If you live in Israel, like I have for the last three decades, miracles are part of everyday occurrence. The trick is of course to recognize them. During the last (and may it be the last) intifada, we all became aware again how our lives are protected miraculously.
Daniel Cohen, a father of five, was in the middle of his work day waiting for a bus to get to the next part of his job. It was November 2015 terrorist stabbings had become a daily event for Israelis. That same day two other people (including an eighty-year-old woman) were stabbed (and none were killed) in different cities. Israelis citizens were under personal attack in their very own streets. Everyone walked with an extra alertness, but really no one knew how to prepare for the worst. Do you stand for a bus in the bus shelter so your back is protected? But then you can’t move out of it quickly if someone attacks in it. Do you walk fast so it is harder to catch you? Yet, maybe you will then just run into an attacker faster. Do you stare at every person who is walking with their hands in their pockets? Maybe people are going to think you are the terrorist. Terrorism is just that – it create terror; an anxiety filled atmosphere even when nothing is going on. Daniel was alert and try to be careful but wasn’t suspicious of anyone. He didn’t see it coming.
Suddenly a terrorist lunged at him and tried strangling him.
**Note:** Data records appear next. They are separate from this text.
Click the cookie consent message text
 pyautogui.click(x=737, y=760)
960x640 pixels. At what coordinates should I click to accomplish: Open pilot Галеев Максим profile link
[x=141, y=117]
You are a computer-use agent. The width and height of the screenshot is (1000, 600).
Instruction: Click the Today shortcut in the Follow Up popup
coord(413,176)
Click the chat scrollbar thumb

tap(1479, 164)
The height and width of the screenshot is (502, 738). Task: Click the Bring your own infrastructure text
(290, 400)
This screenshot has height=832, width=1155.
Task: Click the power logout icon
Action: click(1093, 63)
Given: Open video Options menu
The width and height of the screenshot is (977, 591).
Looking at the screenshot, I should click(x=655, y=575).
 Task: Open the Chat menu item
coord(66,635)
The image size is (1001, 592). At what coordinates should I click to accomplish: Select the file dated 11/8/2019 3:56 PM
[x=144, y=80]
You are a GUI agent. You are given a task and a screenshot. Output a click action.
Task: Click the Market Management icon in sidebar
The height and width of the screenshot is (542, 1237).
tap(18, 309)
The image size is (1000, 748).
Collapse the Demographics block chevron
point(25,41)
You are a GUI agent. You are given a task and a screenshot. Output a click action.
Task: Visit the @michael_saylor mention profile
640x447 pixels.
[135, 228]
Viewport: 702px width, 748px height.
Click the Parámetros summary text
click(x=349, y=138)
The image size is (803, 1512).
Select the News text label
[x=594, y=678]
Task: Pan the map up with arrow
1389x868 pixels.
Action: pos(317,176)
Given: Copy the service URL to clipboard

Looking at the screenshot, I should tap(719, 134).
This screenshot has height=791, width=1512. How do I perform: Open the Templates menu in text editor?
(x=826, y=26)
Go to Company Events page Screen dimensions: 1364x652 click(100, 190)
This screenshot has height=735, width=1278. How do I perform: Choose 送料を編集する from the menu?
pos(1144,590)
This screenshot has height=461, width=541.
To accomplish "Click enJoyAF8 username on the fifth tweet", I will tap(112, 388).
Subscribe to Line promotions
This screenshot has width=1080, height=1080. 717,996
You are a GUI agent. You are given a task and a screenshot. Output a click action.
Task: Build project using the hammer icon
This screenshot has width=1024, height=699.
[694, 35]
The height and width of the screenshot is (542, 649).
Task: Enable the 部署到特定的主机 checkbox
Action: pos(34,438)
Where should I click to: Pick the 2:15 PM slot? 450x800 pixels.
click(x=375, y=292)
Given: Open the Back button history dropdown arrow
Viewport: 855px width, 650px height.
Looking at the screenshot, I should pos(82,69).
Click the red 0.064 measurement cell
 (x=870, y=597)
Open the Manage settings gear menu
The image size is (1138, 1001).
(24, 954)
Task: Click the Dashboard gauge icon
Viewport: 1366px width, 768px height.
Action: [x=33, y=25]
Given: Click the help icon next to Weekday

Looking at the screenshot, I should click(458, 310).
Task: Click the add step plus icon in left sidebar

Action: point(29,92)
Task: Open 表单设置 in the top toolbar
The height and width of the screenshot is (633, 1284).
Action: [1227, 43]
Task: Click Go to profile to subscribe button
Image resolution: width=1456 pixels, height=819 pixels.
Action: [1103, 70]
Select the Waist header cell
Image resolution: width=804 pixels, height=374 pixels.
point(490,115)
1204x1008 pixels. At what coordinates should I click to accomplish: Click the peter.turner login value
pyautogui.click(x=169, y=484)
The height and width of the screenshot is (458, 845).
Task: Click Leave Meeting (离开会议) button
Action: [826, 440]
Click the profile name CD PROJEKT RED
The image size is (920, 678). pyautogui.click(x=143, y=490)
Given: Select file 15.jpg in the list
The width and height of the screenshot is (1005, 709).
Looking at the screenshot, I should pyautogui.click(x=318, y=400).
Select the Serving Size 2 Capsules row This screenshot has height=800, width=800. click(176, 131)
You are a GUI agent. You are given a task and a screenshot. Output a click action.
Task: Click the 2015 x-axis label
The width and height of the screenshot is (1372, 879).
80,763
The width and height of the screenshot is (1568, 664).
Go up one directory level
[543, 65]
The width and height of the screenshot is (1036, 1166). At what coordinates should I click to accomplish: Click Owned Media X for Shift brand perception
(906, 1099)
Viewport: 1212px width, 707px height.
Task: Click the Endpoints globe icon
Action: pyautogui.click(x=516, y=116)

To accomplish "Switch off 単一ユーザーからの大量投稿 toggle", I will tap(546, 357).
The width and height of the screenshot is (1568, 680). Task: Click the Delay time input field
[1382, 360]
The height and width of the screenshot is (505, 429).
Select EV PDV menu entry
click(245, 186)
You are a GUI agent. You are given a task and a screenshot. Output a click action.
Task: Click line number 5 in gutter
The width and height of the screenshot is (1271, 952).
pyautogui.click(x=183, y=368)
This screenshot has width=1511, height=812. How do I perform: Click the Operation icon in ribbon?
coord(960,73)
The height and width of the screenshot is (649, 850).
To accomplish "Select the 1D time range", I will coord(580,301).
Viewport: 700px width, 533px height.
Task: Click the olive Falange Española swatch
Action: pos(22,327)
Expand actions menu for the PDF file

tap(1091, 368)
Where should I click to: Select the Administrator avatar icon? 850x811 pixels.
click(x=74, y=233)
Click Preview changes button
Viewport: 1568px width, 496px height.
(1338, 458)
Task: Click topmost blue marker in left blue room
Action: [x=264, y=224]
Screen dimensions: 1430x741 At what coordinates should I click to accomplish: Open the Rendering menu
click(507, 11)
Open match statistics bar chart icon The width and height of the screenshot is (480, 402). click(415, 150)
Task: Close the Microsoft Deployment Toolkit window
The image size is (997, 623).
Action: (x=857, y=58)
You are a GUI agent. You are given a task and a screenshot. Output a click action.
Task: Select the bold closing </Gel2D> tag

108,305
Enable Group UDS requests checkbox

“I felt like my neck was going to snap. He took out a knife and tried to behead me. I tried to move him with my hand and then he tried to stab me in the neck. I moved my head so he hit my jaw, near the ear. He pushed me to the floor and stabbed along my left side, in my chest, in my stomach, and in my shoulder,” he recounted.
When Magen David Adom paramedics arrived he was still conscious. They rushed him into a four-hour surgery. It went well. His spleen liver and intestines had been seriously damaged. They needed to take out his spleen and a bit of his liver. As they were treating his organs, they found a growth in his intestine which proved to be malignant. The doctors cut it out immediately and sewed him up.
“Thank God, I am now in good condition a week later, actually in a better situation than I knew before,” he said. The doctors told him his life was saved having the tumor removed when it was; it hadn’t done damage or spread elsewhere yet. The terrorist had wanted to kill him and the irony is he saved him miraculously, instead.